#### Supplied data ####

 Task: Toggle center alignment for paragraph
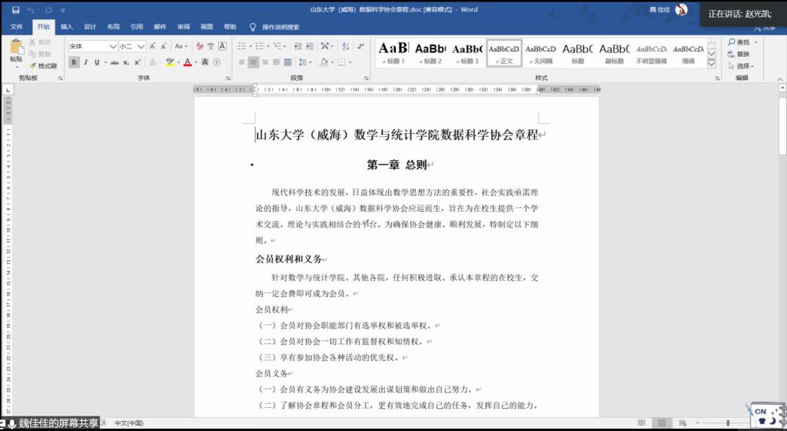254,62
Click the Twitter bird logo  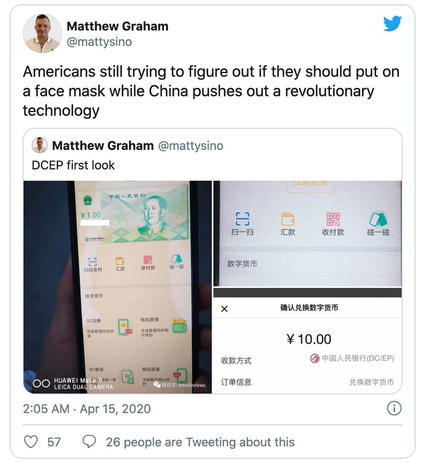[392, 23]
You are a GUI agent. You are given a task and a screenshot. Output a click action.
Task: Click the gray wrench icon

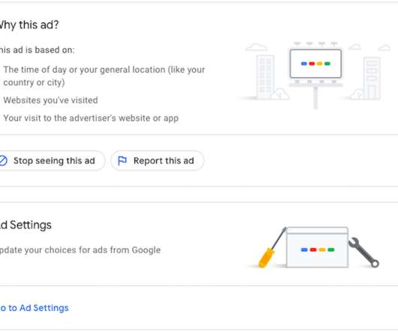[x=363, y=253]
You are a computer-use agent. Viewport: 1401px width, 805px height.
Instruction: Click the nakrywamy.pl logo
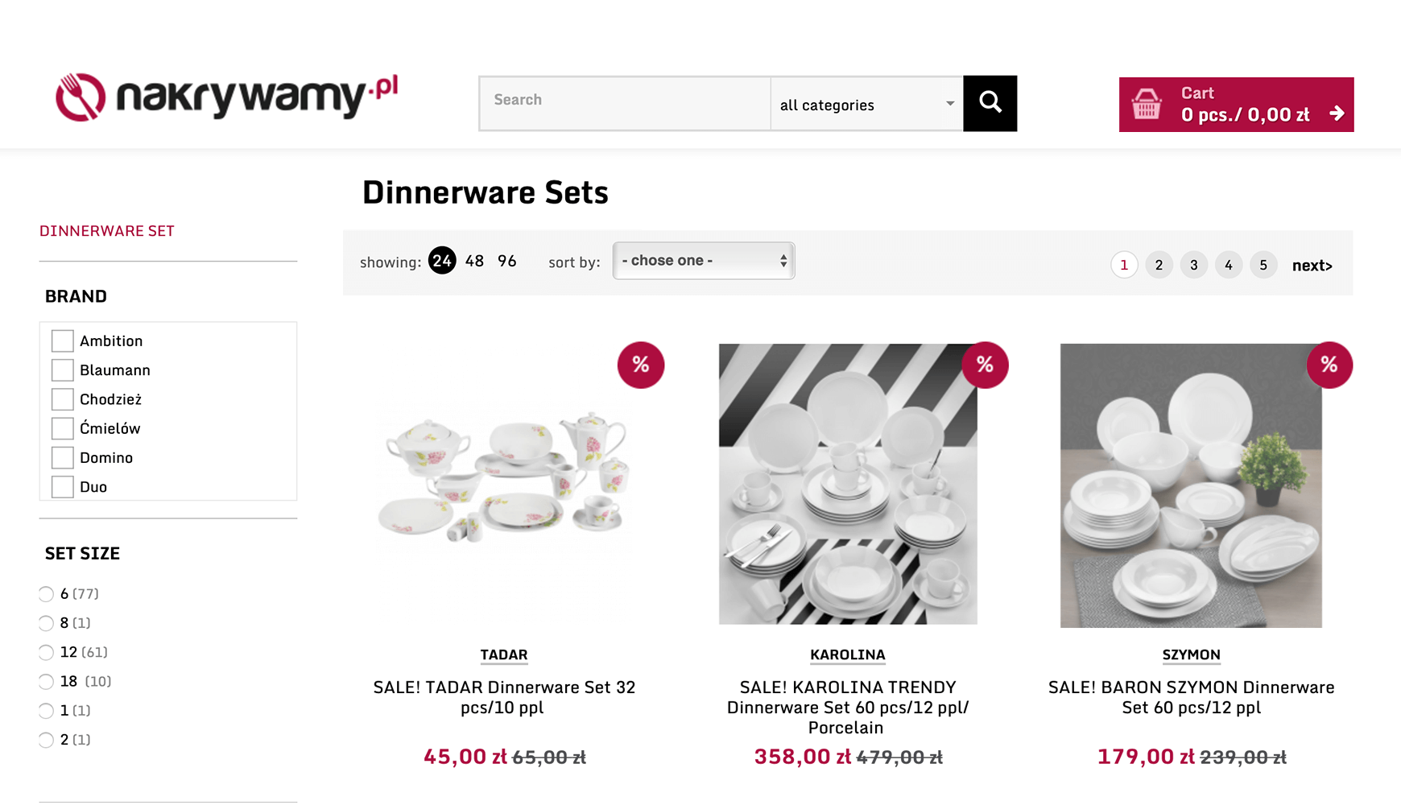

####

• _Work item_
Filter the entries down to the lines holding the string "agent". Copy each of those lines.

• _Solution for this task_
You are a GUI agent. You are given a task and a screenshot. Output a click action.
You are a computer-use agent. Viewport: 1401px width, 805px height.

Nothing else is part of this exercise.